# Matrix multiplication doubt

• Oct 10th 2012, 02:45 AM
rcty
Matrix multiplication doubt
I have to do a matrices operation given as A.X=B where A is an 1X1 matrix, x is a 3X1 matrix and B is a 3X3 matrix with elements of 3rd column zero. here A is unknown term and i wish to find the value of A. please guide me on how to solve this problem?
• Oct 10th 2012, 04:27 AM
alane1994
Re: Matrix multiplication doubt
Are there any numbers with this? Or is this all purely hypothetical/theoretical?
Anywho... what you would do is you would take the B matrix, and then multiply it by the inverse of the X matrix to solve for A matrix.

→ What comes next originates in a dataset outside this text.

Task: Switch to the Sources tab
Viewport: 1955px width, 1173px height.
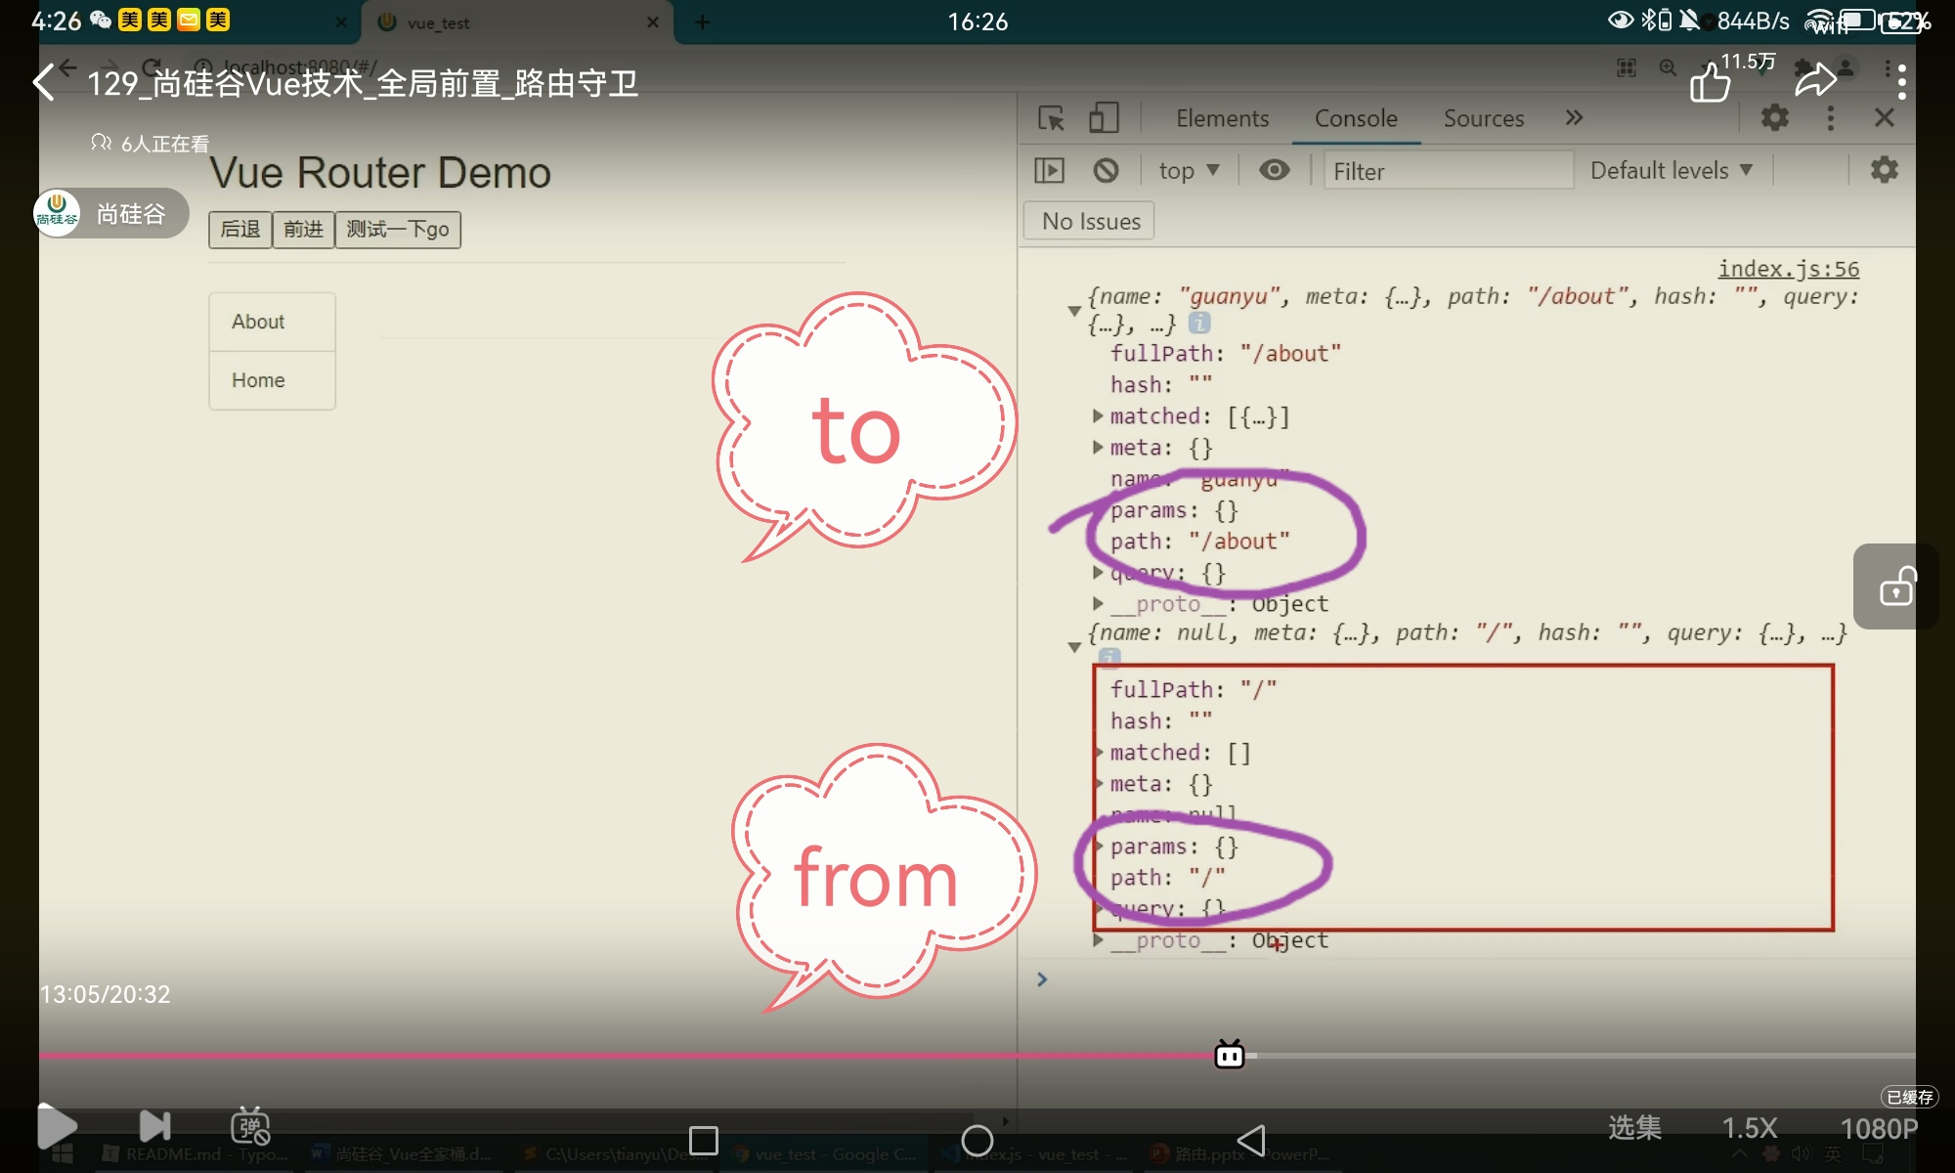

Seeing as it is sort a complicated process and rather awkward to put into words, I have a link that takes you to a great website that explains it better.
Matrix Inversion: Finding the Inverse of a Matrix
It is really a rather easy process. If you have questions, feel free to ask. I can break it down step by step if you wish.
• Oct 10th 2012, 08:24 AM
Soroban
Re: Matrix multiplication doubt
Hello, rcty!

Are you sure you have typed the problem correctly?

Quote:

$\displaystyle \text{I have to do a matrix operation: }\:A\cdot X\:=\:B$
$\displaystyle \text{where }A\text{ is a }1\!\times\!1\text{ matrix, }X\text{ is a }3\!\times\!1\text{ matrix,}$
$\displaystyle \text{and }B\text{ is a }3\!\times\!3\text{ matrix with elements of 3rd column zero..}$

$\displaystyle \text{I wish to find the value of }A.$

Do you realize what you are asking?

$\displaystyle \text{The equation is: }\:\begin{bmatrix}a\end{bmatrix}\cdot \begin{bmatrix}x_1 \\ x_2 \\ x_3 \end{bmatrix} \;=\; \begin{bmatrix}b_1&b_2&0 \\ b_3 &b_4 & 0 \\ b_5&b_6&0 \end{bmatrix}$

First of all, you cannot multiply a $\displaystyle [1\!\times\!1]$ by a $\displaystyle [3\!\times\!1]$

Even if you could, you wouldn't get a $\displaystyle [3\!\times\!3].$